_Written problem_
Can you retype, unchanged, the records from the line containing "Community platform by XenForo (196, 197)" through the line containing "Adobe Illustrator (65, 204)", inclusive, and nothing else?

_The data_
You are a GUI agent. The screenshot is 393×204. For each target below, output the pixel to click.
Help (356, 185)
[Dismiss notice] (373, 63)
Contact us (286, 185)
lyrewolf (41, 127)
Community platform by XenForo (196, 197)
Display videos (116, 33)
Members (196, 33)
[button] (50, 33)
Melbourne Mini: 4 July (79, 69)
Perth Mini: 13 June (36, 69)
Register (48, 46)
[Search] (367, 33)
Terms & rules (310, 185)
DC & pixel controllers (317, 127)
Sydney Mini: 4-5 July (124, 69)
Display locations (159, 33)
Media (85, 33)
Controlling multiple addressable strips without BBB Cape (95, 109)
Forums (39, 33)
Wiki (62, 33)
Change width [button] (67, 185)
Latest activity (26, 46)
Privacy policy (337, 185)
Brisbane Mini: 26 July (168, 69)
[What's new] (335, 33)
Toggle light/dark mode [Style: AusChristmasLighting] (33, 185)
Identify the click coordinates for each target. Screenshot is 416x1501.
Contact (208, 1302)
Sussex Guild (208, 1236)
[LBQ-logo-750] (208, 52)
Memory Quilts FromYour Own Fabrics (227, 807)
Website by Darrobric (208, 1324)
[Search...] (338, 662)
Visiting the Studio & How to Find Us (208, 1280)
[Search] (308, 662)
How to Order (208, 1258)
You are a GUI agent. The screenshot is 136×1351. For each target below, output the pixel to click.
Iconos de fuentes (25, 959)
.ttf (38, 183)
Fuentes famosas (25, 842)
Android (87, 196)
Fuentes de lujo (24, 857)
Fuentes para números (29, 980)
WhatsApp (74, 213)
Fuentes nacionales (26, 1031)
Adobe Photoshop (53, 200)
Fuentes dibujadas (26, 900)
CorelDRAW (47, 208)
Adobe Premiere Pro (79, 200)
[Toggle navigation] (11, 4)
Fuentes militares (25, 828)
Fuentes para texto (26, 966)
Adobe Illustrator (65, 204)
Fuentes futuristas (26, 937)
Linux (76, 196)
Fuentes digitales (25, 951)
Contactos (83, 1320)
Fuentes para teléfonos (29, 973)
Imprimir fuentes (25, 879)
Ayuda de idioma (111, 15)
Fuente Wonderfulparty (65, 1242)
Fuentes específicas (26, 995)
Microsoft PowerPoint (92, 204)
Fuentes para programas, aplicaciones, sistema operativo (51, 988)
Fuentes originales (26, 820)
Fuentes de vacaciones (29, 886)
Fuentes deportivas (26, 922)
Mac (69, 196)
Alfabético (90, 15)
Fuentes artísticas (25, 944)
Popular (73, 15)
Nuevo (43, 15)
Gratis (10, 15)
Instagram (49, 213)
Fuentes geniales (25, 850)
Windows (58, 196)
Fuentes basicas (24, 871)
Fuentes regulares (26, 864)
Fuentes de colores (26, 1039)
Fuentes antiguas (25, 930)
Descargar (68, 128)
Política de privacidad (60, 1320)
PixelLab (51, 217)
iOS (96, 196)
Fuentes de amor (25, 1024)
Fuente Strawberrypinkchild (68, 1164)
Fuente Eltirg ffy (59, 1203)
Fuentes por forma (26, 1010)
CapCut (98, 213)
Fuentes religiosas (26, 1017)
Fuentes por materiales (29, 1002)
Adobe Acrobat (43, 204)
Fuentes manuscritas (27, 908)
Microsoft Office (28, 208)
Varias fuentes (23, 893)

_The result_
Community platform by XenForo (196, 197)
Display videos (116, 33)
Members (196, 33)
[button] (50, 33)
Melbourne Mini: 4 July (79, 69)
Perth Mini: 13 June (36, 69)
Register (48, 46)
[Search] (367, 33)
Terms & rules (310, 185)
DC & pixel controllers (317, 127)
Sydney Mini: 4-5 July (124, 69)
Display locations (159, 33)
Media (85, 33)
Controlling multiple addressable strips without BBB Cape (95, 109)
Forums (39, 33)
Wiki (62, 33)
Change width [button] (67, 185)
Latest activity (26, 46)
Privacy policy (337, 185)
Brisbane Mini: 26 July (168, 69)
[What's new] (335, 33)
Toggle light/dark mode [Style: AusChristmasLighting] (33, 185)
Identify the click coordinates for each target. Screenshot is 416x1501.
Contact (208, 1302)
Sussex Guild (208, 1236)
[LBQ-logo-750] (208, 52)
Memory Quilts FromYour Own Fabrics (227, 807)
Website by Darrobric (208, 1324)
[Search...] (338, 662)
Visiting the Studio & How to Find Us (208, 1280)
[Search] (308, 662)
How to Order (208, 1258)
You are a GUI agent. The screenshot is 136×1351. For each target below, output the pixel to click.
Iconos de fuentes (25, 959)
.ttf (38, 183)
Fuentes famosas (25, 842)
Android (87, 196)
Fuentes de lujo (24, 857)
Fuentes para números (29, 980)
WhatsApp (74, 213)
Fuentes nacionales (26, 1031)
Adobe Photoshop (53, 200)
Fuentes dibujadas (26, 900)
CorelDRAW (47, 208)
Adobe Premiere Pro (79, 200)
[Toggle navigation] (11, 4)
Fuentes militares (25, 828)
Fuentes para texto (26, 966)
Adobe Illustrator (65, 204)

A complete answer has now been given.